§ **Work required**
From the listing below, restate word for word the lines from the line containing "Given: Click Clear Test in the Testing panel" down through the line containing "The height and". Exclude pictures.

§ **Input data**
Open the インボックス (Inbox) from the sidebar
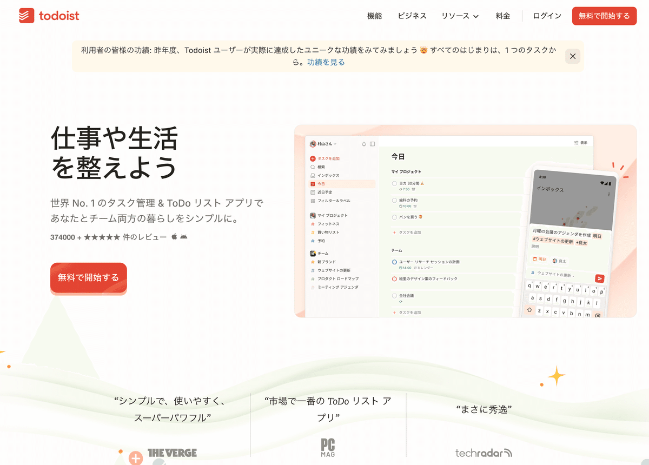 tap(313, 175)
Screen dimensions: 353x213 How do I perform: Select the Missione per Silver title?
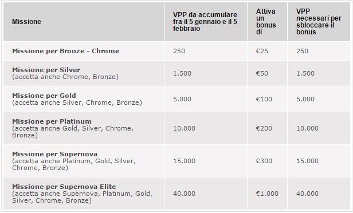click(x=46, y=70)
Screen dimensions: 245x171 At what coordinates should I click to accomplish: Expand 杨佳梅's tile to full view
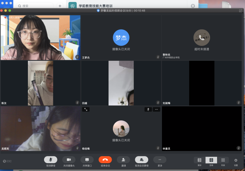coord(85,109)
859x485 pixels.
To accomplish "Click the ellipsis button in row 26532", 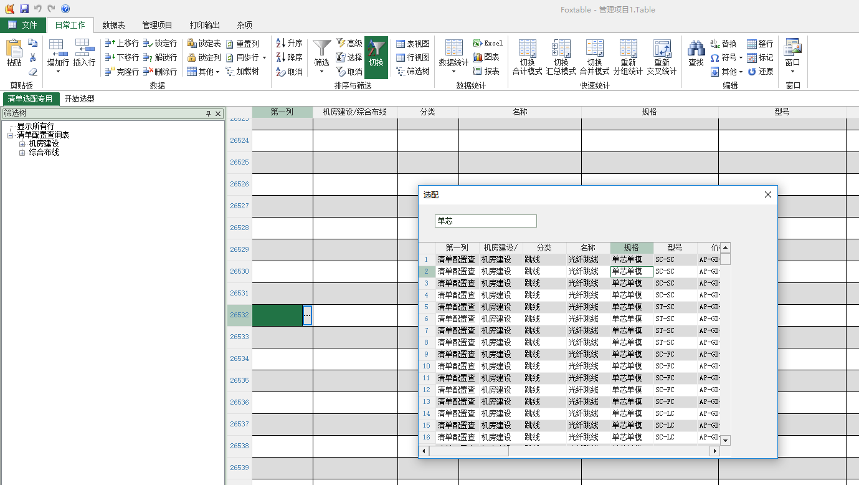I will pos(307,315).
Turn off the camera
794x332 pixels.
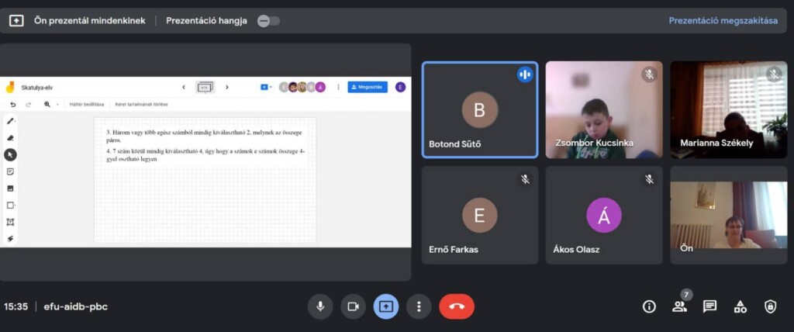[353, 306]
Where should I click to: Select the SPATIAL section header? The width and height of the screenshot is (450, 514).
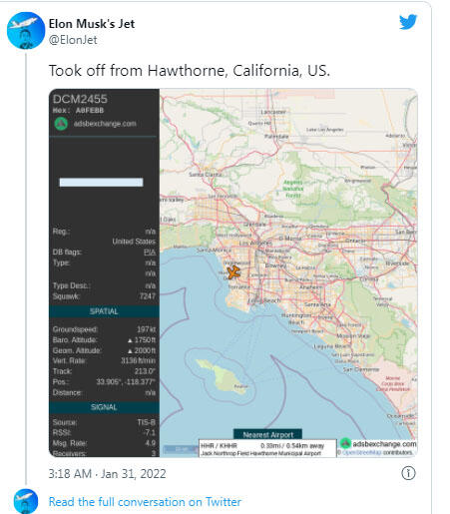click(x=104, y=311)
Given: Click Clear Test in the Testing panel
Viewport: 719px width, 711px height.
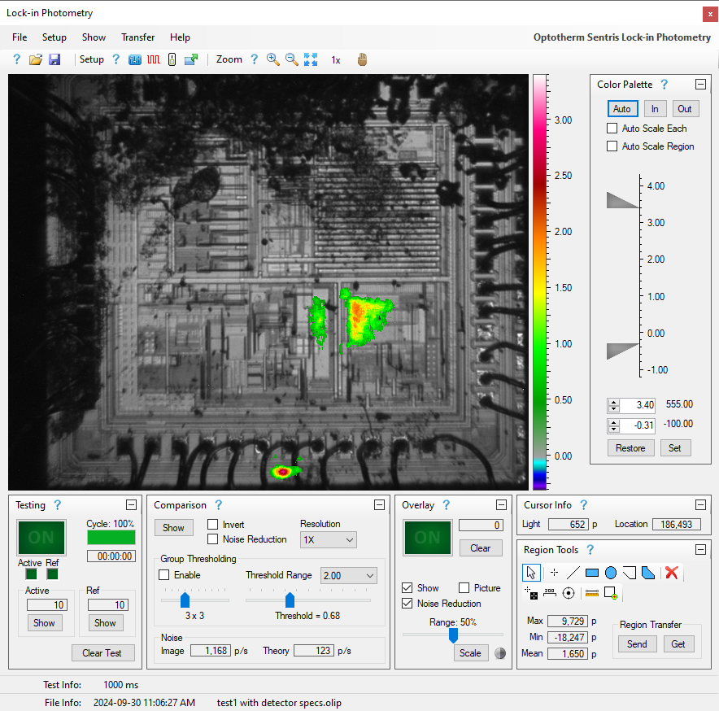Looking at the screenshot, I should coord(102,652).
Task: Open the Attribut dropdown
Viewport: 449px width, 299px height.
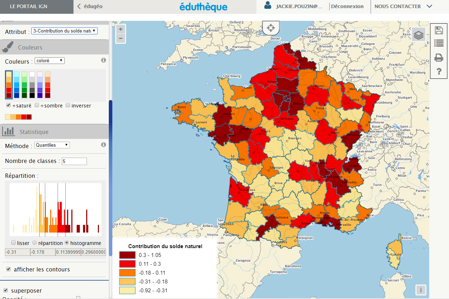Action: pyautogui.click(x=64, y=31)
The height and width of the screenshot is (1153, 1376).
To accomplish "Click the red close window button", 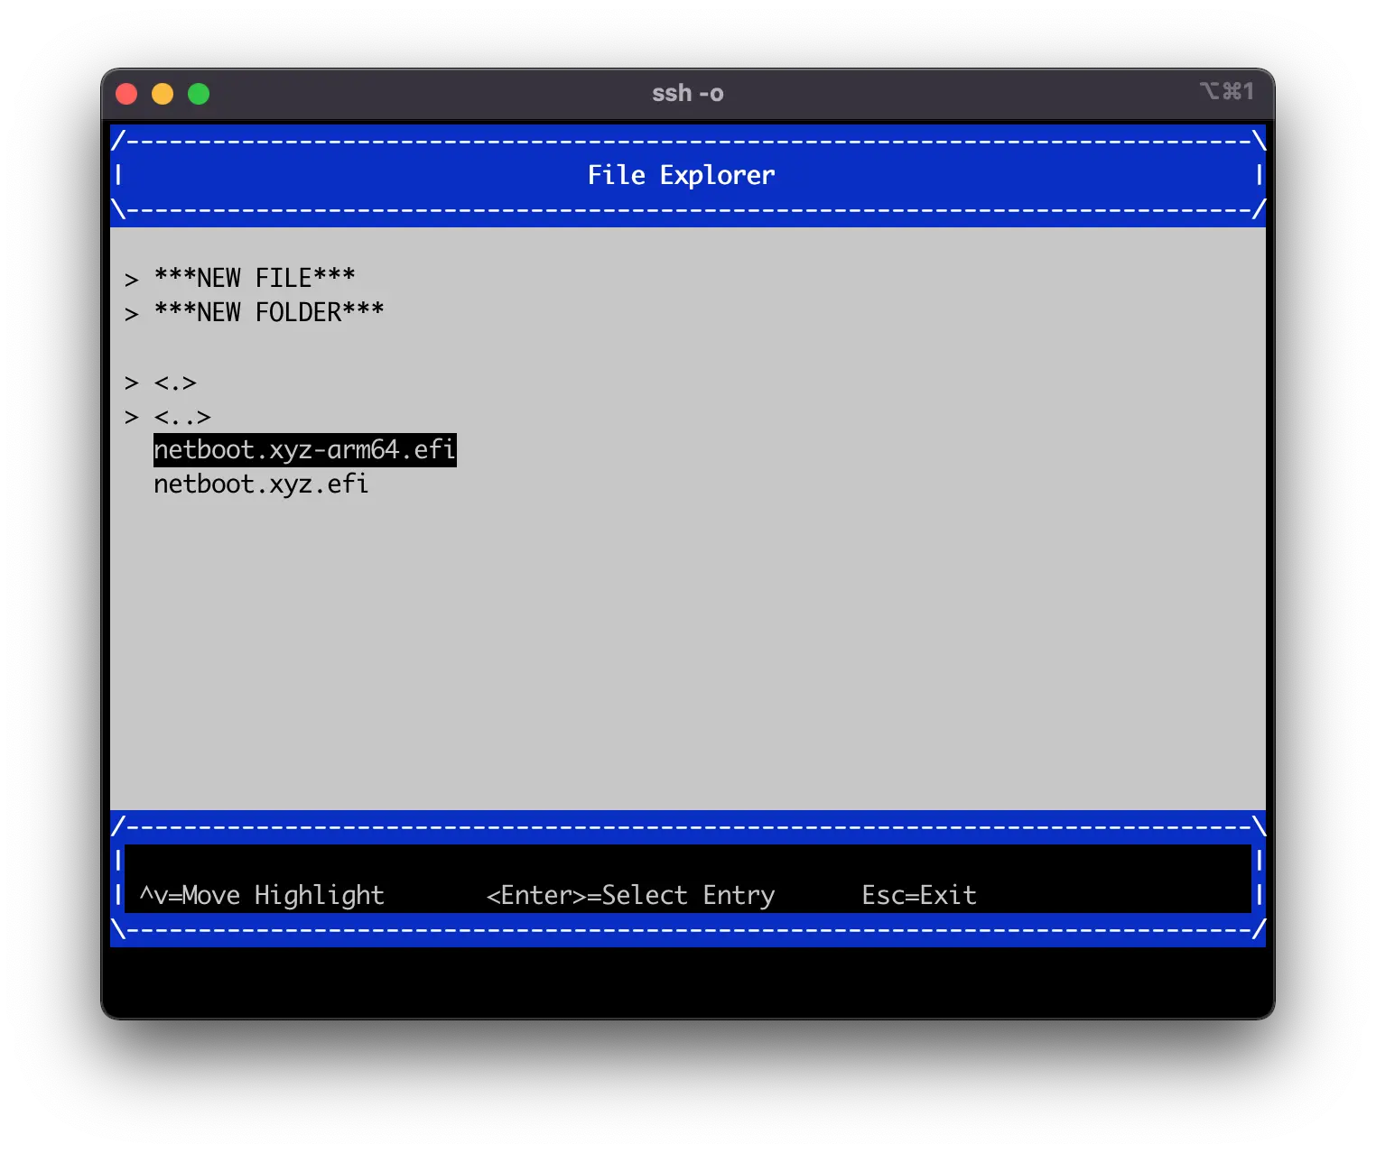I will [126, 94].
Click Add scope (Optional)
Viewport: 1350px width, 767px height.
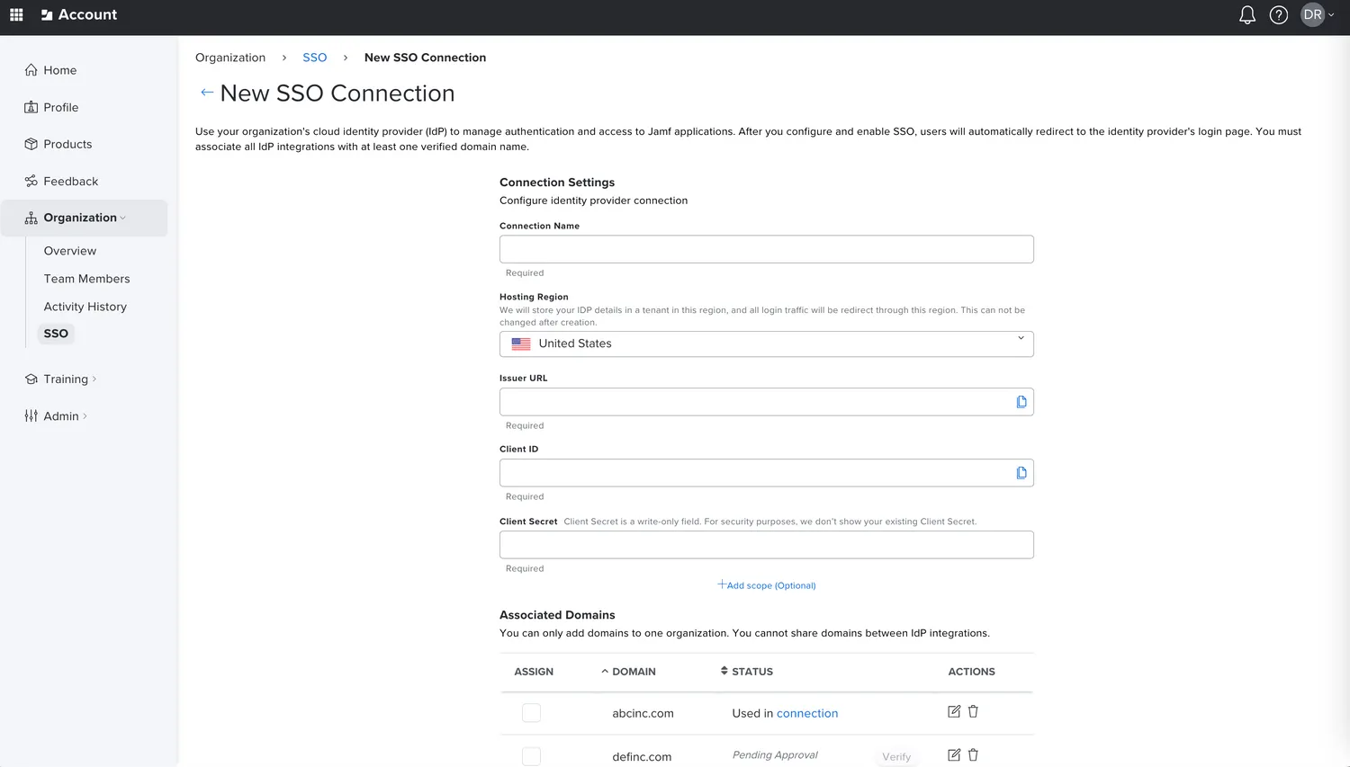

§ **Solution to this problem**
Given: Click Clear Test in the Testing panel
Viewport: 719px width, 711px height.
Looking at the screenshot, I should coord(102,652).
Task: Open the Attribut dropdown
Viewport: 449px width, 299px height.
Action: pyautogui.click(x=64, y=31)
The height and width of the screenshot is (1153, 1376).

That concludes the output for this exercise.